Y así hasta el infinito, o casi.

¿Síndrome de sir John Mandeville, como lo llama tía Corina? No sé. Venimos de una estirpe muy remota: la de los que ven lo invisible, la de quienes oyen lo inaudible y la de quienes tocan lo impalpable… Y además lo cuentan. Somos los que imaginan, y estamos enfermos. (Al fin y al cabo, hablar de «imaginación enferma» no implica un diagnóstico, sino un pleonasmo.) Salgo a la calle y empiezan a configurarse los dragones. Cierro los ojos y se abren los abismos. Abro los ojos y los abismos siguen ahí.

Un día me nació por dentro Jacob, el que subió la escalera, mi socio en el mercado de la fábula, el que me susurra. ¿Y yo qué hago, damas y caballeros? Señoras y señores, amigos todos, ¿qué hago yo conmigo?

(Dioses despiadados de la suposición, tened piedad.) (Piedad de quien se arrastra implorante hasta vuestros altares vacíos, etcétera.)

Anoche fui a los Billares Heredia, porque habíamos organizado un campeonato por parejas y no podía fallarle a Mahmud.

La peña comentaba, así por encima, las noticias estelares de la jornada, los acontecimientos baladíes de su barrio, los incidentes domésticos, y las carambolas parecían sucederse como un pretexto para aquella tertulia inestable, siempre de trama errabunda, en la que se pasa sin transición de un terremoto a un maremoto, de un gol a una ley, de un dolor de muelas a un genocidio, ya que la cosa es hablar, por esa cualidad mágica que tienen las palabras de acercar soledades y fundirlas en un solo organismo que durante unos instantes se siente acompañado y comprendido.

Y allí eché el rato.

De vuelta a casa, iba pensando en muchas cosas a la vez, y eso nunca es bueno, porque el pensamiento necesita un orden si no quiere degenerar en sentimiento.

Después de ver un escaparate con varios maniquíes desvestidos, barajé la idea de coger un taxi y pasarme por el Club Pink 2 para charlar durante un rato de asuntos artificiales con alguna muchacha, pero la descarté, porque hay ocasiones en que a los espejismos se les transparenta demasiado el armazón.

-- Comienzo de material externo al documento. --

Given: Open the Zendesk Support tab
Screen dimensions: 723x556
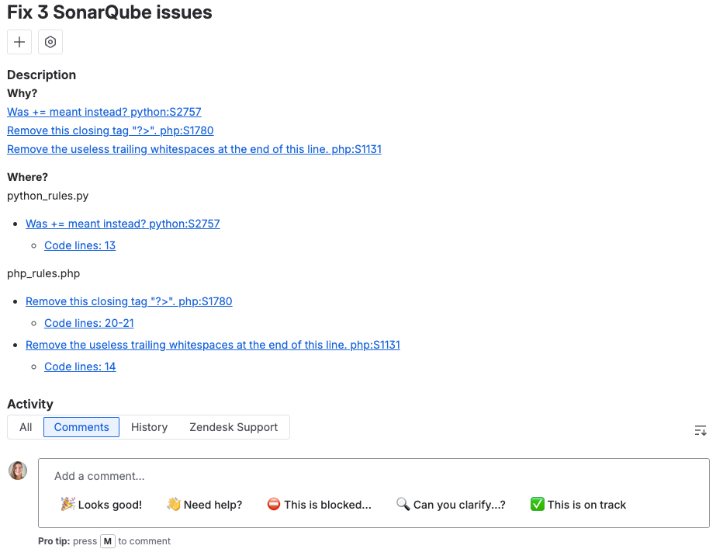Looking at the screenshot, I should pos(233,426).
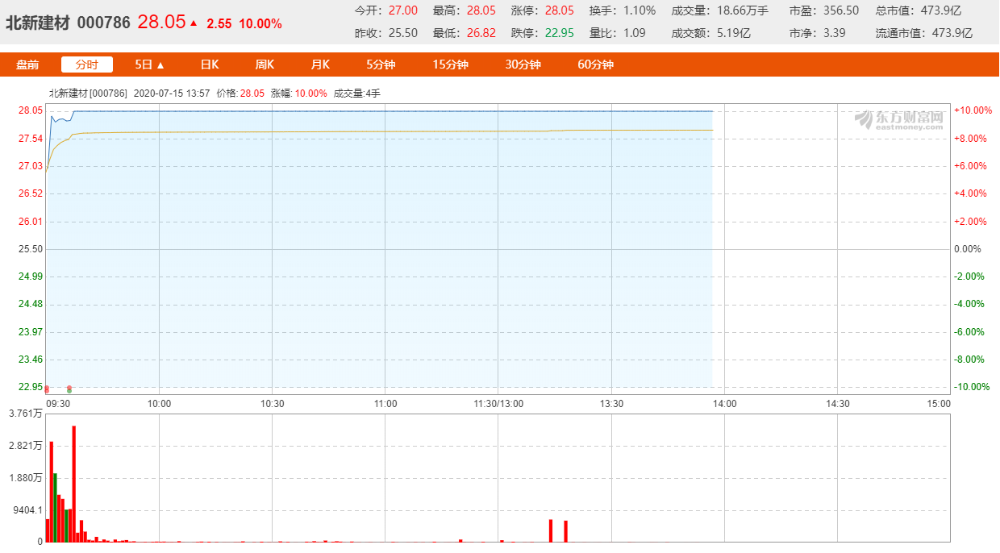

Tía Corina estaba dormida en la biblioteca, con un libro en el regazo. Me senté frente a ella y me quedé observándola. Me pregunté cómo hubiese sido mi vida sin ella y no acerté a darme ninguna contestación, sin duda porque no la hay. Me pregunté también qué hubiese sido de ella sin mi padre, y en la imaginación se me estampó un campo anochecido y frío, y una silueta pensativa avanzando por un camino encharcado, hablando en rumano consigo misma. Y, como la melancolía suele derivar en patetismo, me pregunté también cómo nos llegará la muerte, con qué pasos vendrá: rápidos o sigilosos, educada o tremenda. A cuál de los dos nos palpará primero. En qué lugar dirá: «¿No me esperabas?». Y en aquello me pasé un buen rato, por esa cosa que tiene la mente de torturarse sin porqué, hasta que tía Corina abrió los ojos, se los frotó y se desperezó. «¿Qué hora es ya?» Y nos fuimos a dormir. Para que la vida prosiguiera. Para proseguir nosotros en la vida. Mal que bien, de acuerdo, pero firmes. En medio de la tempestad, sí, pero con el ancla bien agarrada al fondo abisal de este espejismo. Defendiendo nuestro pasado para defendernos del futuro, que jamás es de nadie, en fin, como quien dice.